### WHAT YOU NEED TO DO
Nothing in the data may be changed; retype all of it.

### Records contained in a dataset
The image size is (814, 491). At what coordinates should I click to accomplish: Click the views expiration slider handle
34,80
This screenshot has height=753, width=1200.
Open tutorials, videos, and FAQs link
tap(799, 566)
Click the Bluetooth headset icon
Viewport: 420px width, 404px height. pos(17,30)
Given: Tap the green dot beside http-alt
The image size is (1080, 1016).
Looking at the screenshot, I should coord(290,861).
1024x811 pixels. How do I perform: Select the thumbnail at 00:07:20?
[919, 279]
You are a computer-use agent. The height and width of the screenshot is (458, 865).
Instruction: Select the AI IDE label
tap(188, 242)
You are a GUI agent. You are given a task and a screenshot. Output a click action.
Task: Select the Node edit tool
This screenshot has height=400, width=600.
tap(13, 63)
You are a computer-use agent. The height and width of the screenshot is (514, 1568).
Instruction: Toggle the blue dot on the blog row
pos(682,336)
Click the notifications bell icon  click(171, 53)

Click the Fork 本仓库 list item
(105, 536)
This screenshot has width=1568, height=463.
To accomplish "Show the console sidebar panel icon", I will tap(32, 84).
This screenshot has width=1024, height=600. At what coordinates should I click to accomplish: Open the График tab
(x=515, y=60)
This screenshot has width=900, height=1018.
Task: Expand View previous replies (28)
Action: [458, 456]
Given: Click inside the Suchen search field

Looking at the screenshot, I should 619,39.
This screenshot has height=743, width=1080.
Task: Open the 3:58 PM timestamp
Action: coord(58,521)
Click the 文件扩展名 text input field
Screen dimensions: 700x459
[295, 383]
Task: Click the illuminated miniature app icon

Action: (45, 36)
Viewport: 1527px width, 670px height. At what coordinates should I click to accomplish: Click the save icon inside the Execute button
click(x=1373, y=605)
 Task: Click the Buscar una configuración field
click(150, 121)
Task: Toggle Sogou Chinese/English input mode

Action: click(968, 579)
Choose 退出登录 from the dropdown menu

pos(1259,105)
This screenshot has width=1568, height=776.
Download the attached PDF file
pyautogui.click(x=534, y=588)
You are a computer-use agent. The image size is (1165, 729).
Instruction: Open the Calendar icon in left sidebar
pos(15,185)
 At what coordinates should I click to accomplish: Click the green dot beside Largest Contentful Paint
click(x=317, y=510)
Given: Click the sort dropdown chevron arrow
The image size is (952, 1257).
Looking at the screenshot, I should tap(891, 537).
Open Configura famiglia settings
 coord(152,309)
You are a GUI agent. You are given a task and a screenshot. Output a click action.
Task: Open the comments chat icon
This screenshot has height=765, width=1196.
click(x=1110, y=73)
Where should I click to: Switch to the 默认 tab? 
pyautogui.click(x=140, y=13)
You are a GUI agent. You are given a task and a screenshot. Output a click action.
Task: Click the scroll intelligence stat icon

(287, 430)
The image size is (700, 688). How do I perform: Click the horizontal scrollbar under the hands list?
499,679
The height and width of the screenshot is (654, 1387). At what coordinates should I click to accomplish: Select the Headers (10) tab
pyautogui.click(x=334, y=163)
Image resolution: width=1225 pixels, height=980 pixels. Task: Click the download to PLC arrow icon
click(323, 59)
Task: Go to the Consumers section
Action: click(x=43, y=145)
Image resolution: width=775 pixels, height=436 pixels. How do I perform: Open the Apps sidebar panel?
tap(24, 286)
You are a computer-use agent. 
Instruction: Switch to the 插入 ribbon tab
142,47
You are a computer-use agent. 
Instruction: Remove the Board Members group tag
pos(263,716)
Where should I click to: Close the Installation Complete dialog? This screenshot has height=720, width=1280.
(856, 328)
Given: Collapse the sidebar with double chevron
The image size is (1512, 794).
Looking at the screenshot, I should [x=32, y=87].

### ANSWER SECTION
The image size is (814, 491). At what coordinates should I click to accomplish: Click the views expiration slider handle
34,80
This screenshot has height=753, width=1200.
Open tutorials, videos, and FAQs link
tap(799, 566)
Click the Bluetooth headset icon
Viewport: 420px width, 404px height. pos(17,30)
Given: Tap the green dot beside http-alt
The image size is (1080, 1016).
Looking at the screenshot, I should coord(290,861).
1024x811 pixels. How do I perform: Select the thumbnail at 00:07:20?
[919, 279]
You are a computer-use agent. The height and width of the screenshot is (458, 865).
Instruction: Select the AI IDE label
tap(188, 242)
You are a GUI agent. You are given a task and a screenshot. Output a click action.
Task: Select the Node edit tool
This screenshot has height=400, width=600.
tap(13, 63)
You are a computer-use agent. The height and width of the screenshot is (514, 1568).
Instruction: Toggle the blue dot on the blog row
pos(682,336)
Click the notifications bell icon  click(171, 53)

Click the Fork 本仓库 list item
(105, 536)
This screenshot has width=1568, height=463.
To accomplish "Show the console sidebar panel icon", I will tap(32, 84).
This screenshot has width=1024, height=600. At what coordinates should I click to accomplish: Open the График tab
(x=515, y=60)
This screenshot has width=900, height=1018.
Task: Expand View previous replies (28)
Action: [458, 456]
Given: Click inside the Suchen search field

Looking at the screenshot, I should 619,39.
This screenshot has height=743, width=1080.
Task: Open the 3:58 PM timestamp
Action: coord(58,521)
Click the 文件扩展名 text input field
Screen dimensions: 700x459
[295, 383]
Task: Click the illuminated miniature app icon

Action: (45, 36)
Viewport: 1527px width, 670px height. At what coordinates should I click to accomplish: Click the save icon inside the Execute button
click(x=1373, y=605)
 Task: Click the Buscar una configuración field
click(150, 121)
Task: Toggle Sogou Chinese/English input mode

Action: click(968, 579)
Choose 退出登录 from the dropdown menu

pos(1259,105)
This screenshot has width=1568, height=776.
Download the attached PDF file
pyautogui.click(x=534, y=588)
You are a computer-use agent. The image size is (1165, 729).
Instruction: Open the Calendar icon in left sidebar
pos(15,185)
 At what coordinates should I click to accomplish: Click the green dot beside Largest Contentful Paint
click(x=317, y=510)
Given: Click the sort dropdown chevron arrow
The image size is (952, 1257).
Looking at the screenshot, I should tap(891, 537).
Open Configura famiglia settings
 coord(152,309)
You are a GUI agent. You are given a task and a screenshot. Output a click action.
Task: Open the comments chat icon
This screenshot has height=765, width=1196.
click(x=1110, y=73)
Where should I click to: Switch to the 默认 tab? 
pyautogui.click(x=140, y=13)
You are a GUI agent. You are given a task and a screenshot. Output a click action.
Task: Click the scroll intelligence stat icon

(287, 430)
The image size is (700, 688). How do I perform: Click the horizontal scrollbar under the hands list?
499,679
The height and width of the screenshot is (654, 1387). At what coordinates should I click to accomplish: Select the Headers (10) tab
pyautogui.click(x=334, y=163)
Image resolution: width=1225 pixels, height=980 pixels. Task: Click the download to PLC arrow icon
click(323, 59)
Task: Go to the Consumers section
Action: click(x=43, y=145)
Image resolution: width=775 pixels, height=436 pixels. How do I perform: Open the Apps sidebar panel?
tap(24, 286)
You are a computer-use agent. 
Instruction: Switch to the 插入 ribbon tab
142,47
You are a computer-use agent. 
Instruction: Remove the Board Members group tag
pos(263,716)
Where should I click to: Close the Installation Complete dialog? This screenshot has height=720, width=1280.
(856, 328)
Given: Collapse the sidebar with double chevron
The image size is (1512, 794).
Looking at the screenshot, I should [x=32, y=87].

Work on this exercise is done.